Japanese Animal-Wife Tales
Narrating Gender Reality in Japanese Folktale Tradition
Series:
Fumihiko Kobayashi
Chapter One: Demystifying Misconstrued Genders in Japanese Animal-Wife Tales
Extract
1. Demystifying Misconstrued Genders in Japanese Animal-Wife Tales
Japanese Animal-Wife tales are well known to everyone in Japan. The haunting, iconic image of a meek, battered animal woman and her brutal human spouse is universal there. Many folktale adaptations take pity on the animal woman as a naïve, gullible victim of a merciless man, as do more than a few scholarly articles and monographs. Accordingly, these studies are apt to help perpetuate a universal impression that an animal woman always represents an angelic form of femininity that stands in contrast to her human spouse, who epitomizes a guileful, crooked form of masculinity. So, almost reflexively, Japanese people tend to think of Animal-Wife tales as fantasy dramas about two characters–one is a weak female, the other a brutal male–that symbolize gender reality in Japanese society.
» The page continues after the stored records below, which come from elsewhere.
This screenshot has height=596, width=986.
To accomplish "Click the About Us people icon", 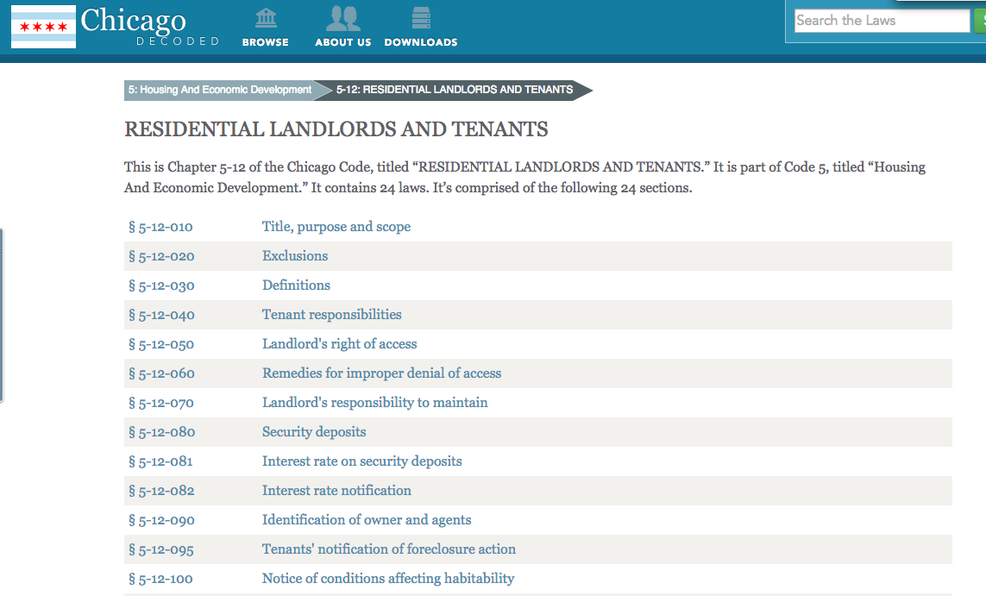I will (342, 18).
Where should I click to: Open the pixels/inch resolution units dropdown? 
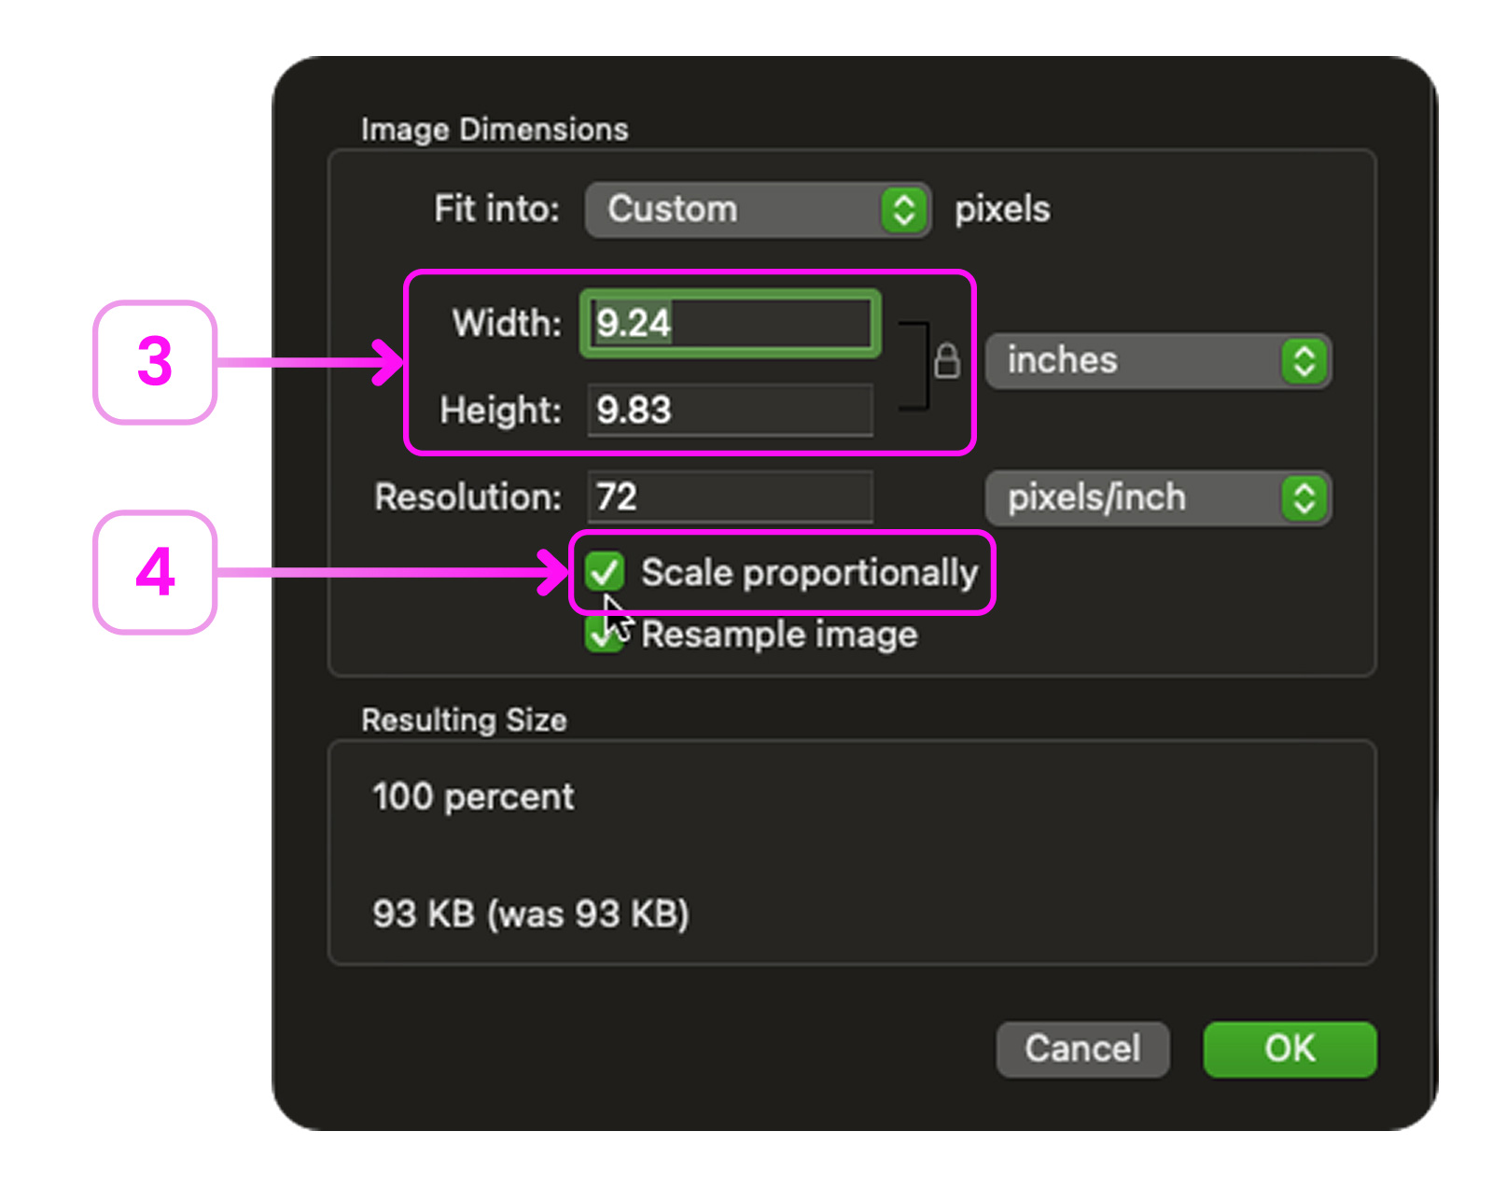(x=1138, y=498)
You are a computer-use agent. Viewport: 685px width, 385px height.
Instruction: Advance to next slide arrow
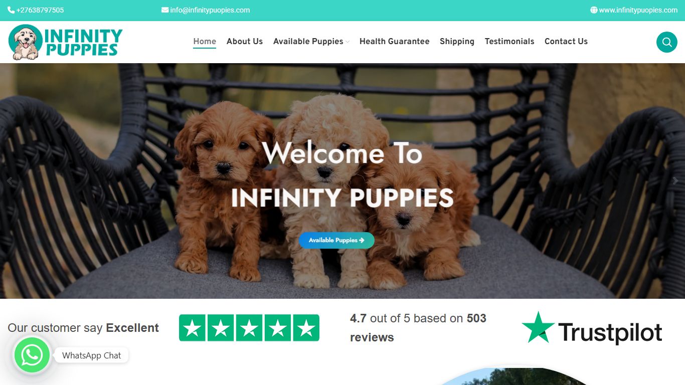675,181
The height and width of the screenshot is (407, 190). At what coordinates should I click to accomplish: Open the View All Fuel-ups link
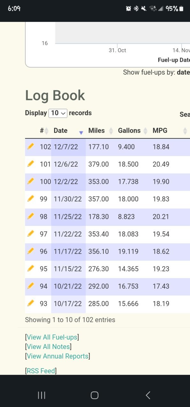52,337
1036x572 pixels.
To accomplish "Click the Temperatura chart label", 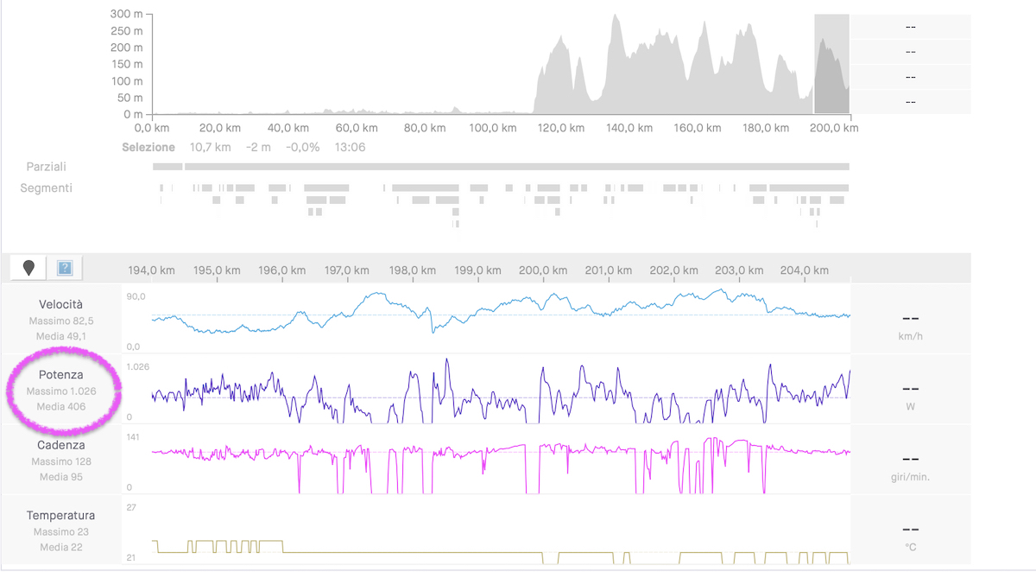I will tap(61, 515).
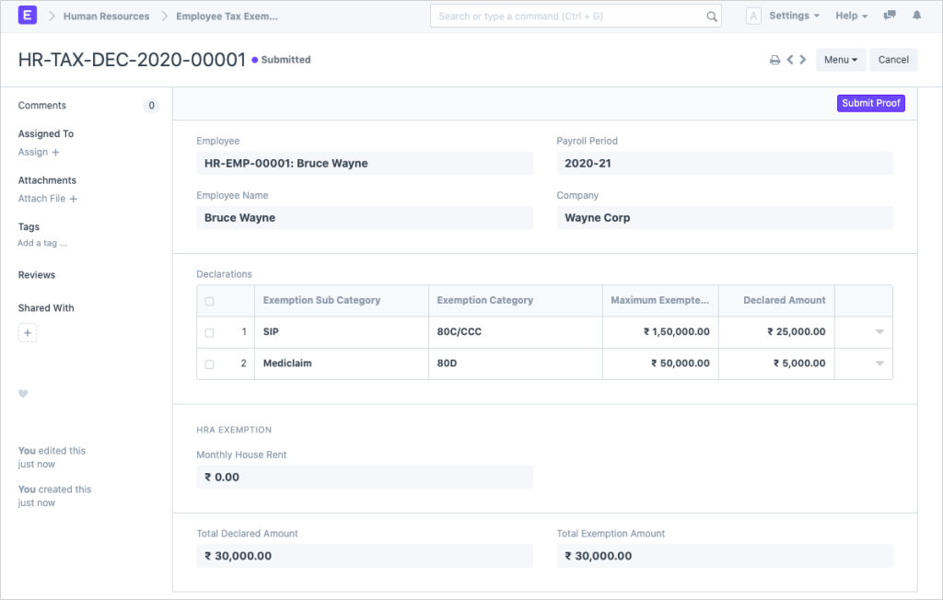Click the Submit Proof button
This screenshot has width=943, height=600.
coord(870,102)
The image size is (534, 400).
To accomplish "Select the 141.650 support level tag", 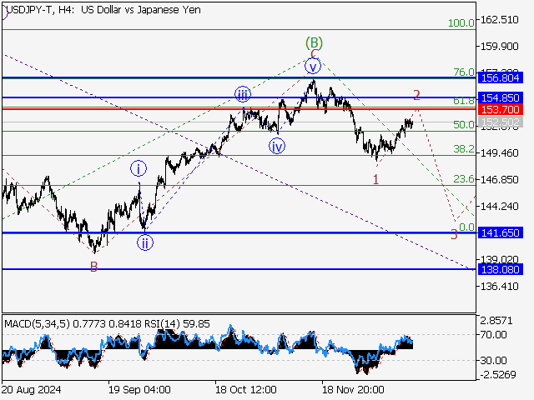I will pyautogui.click(x=501, y=233).
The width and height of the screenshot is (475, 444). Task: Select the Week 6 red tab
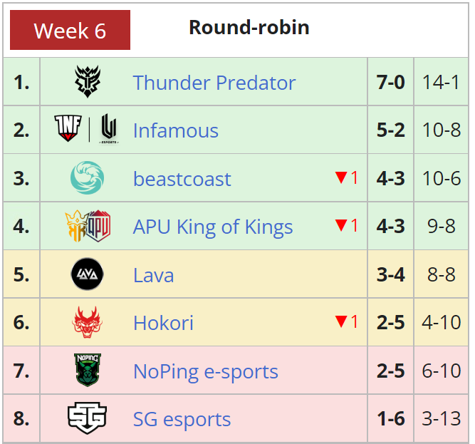click(70, 30)
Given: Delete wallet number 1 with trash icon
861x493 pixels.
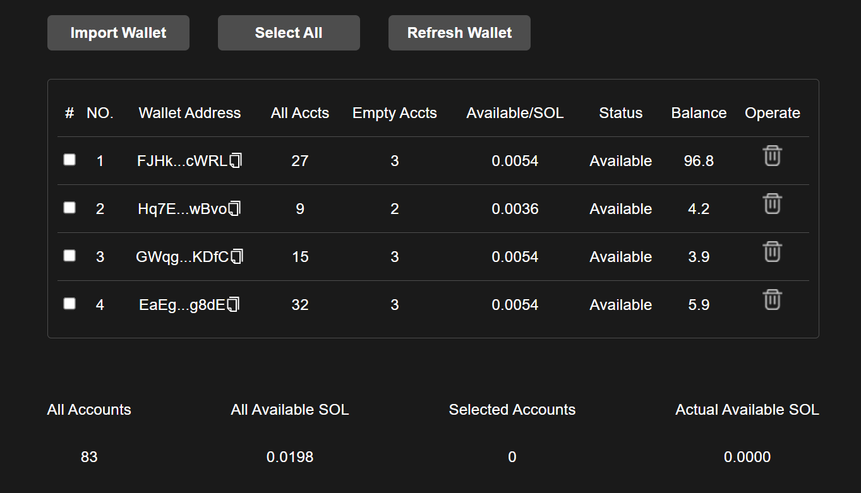Looking at the screenshot, I should (x=772, y=155).
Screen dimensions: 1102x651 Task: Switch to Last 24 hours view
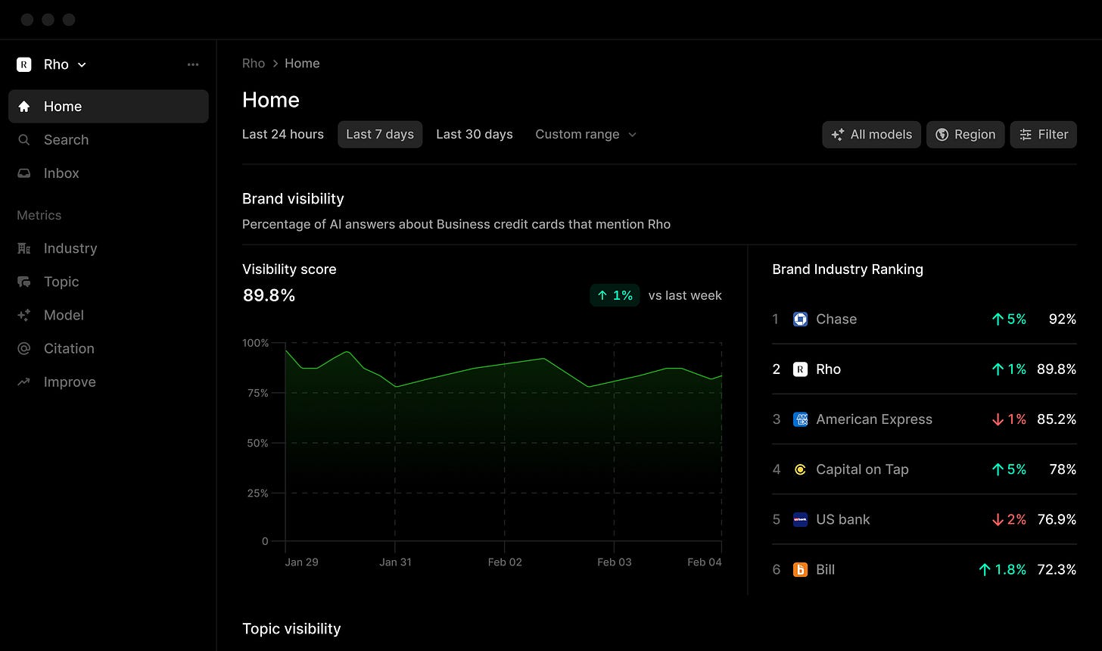[x=282, y=134]
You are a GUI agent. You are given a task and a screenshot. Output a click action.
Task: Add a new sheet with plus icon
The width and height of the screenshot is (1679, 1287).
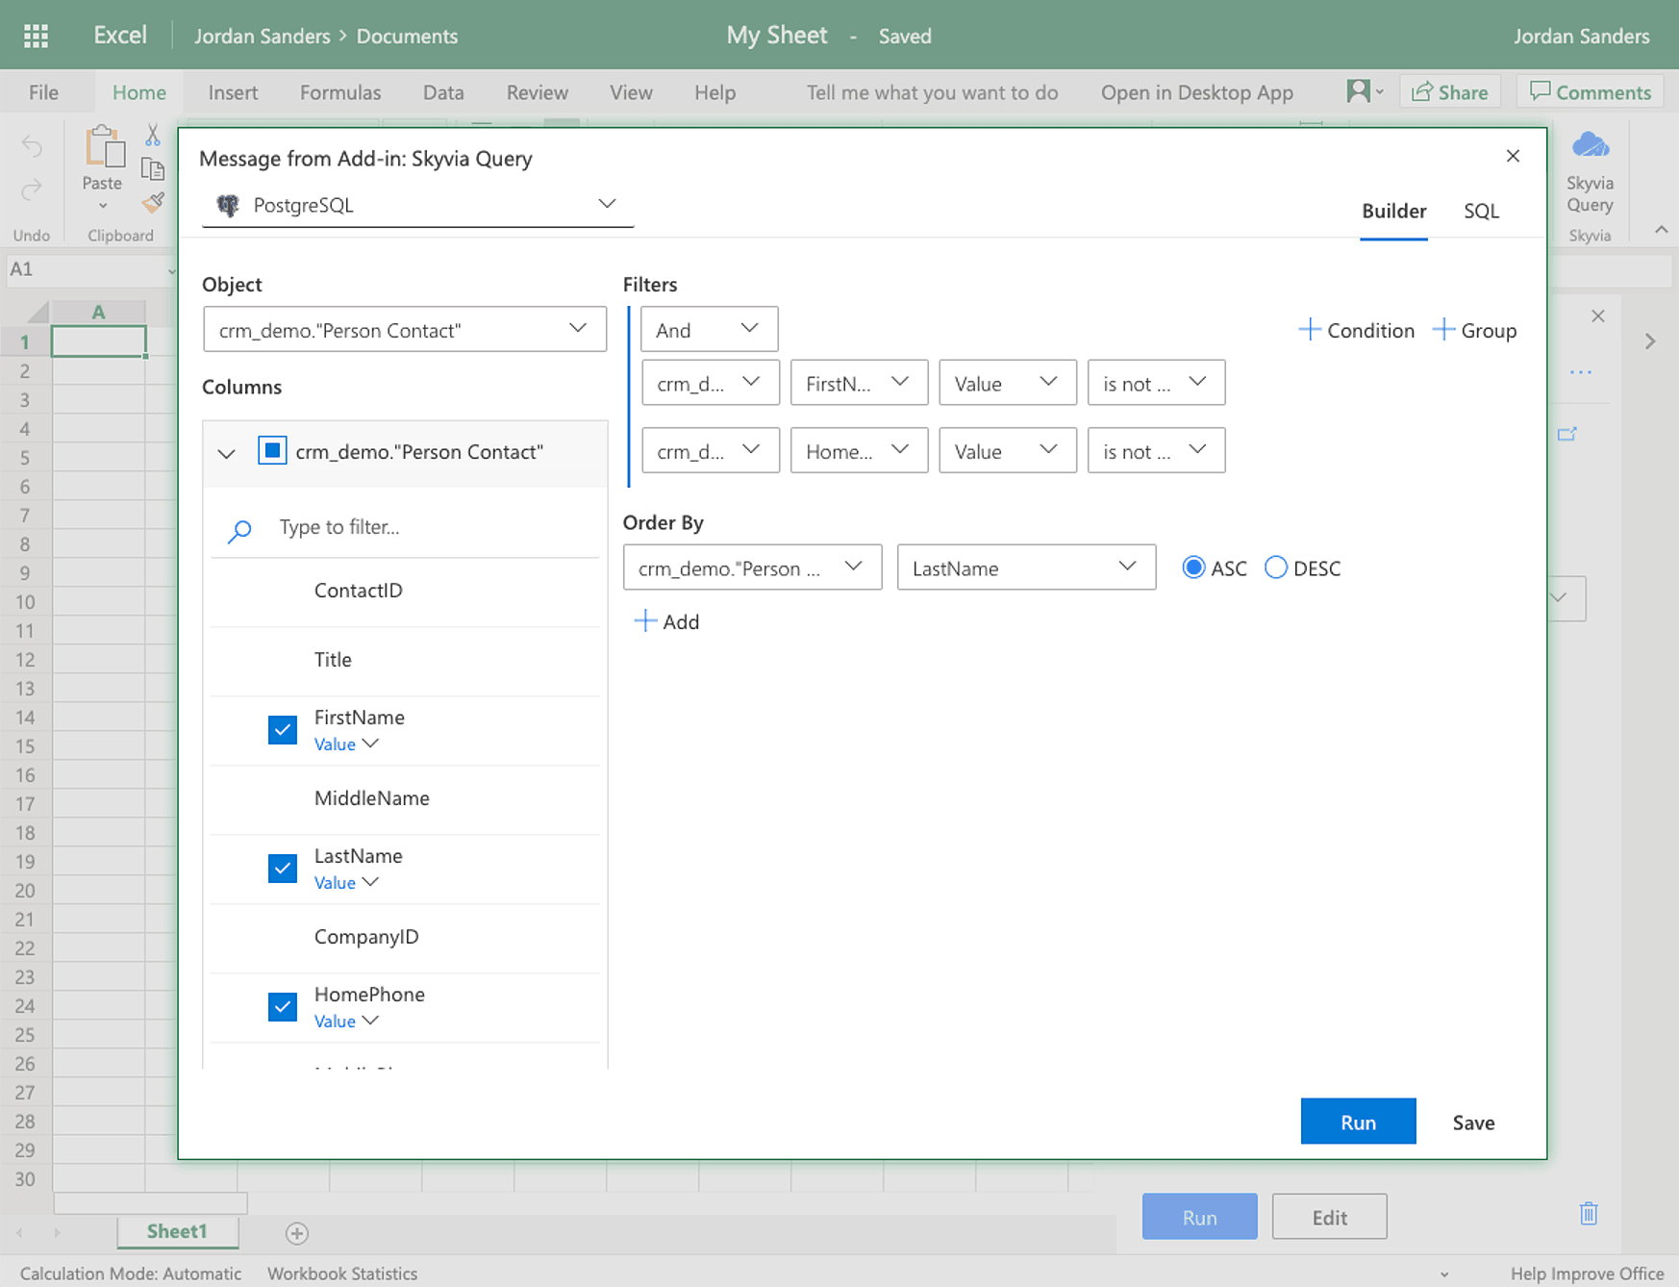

Studies seeking to detect the main theme of Japanese Animal-Wife tales generally focus on episodes that revolve around the animal woman’s taboo and her human spouse’s breach of it. However, as already noted in the Introduction, these episodes are less common to Japanese Animal-Wife tale-types than people think. In fact, the animal woman character in these stories does not always impose on her human spouse a taboo against looking at her when she confines herself inside the room in her animal form.1 This misconstruction of Japanese Animal-Wife tales confuses both folktale-lovers and researchers alike. It has resulted from many adaptations of the tales in popular ← 19 | 20...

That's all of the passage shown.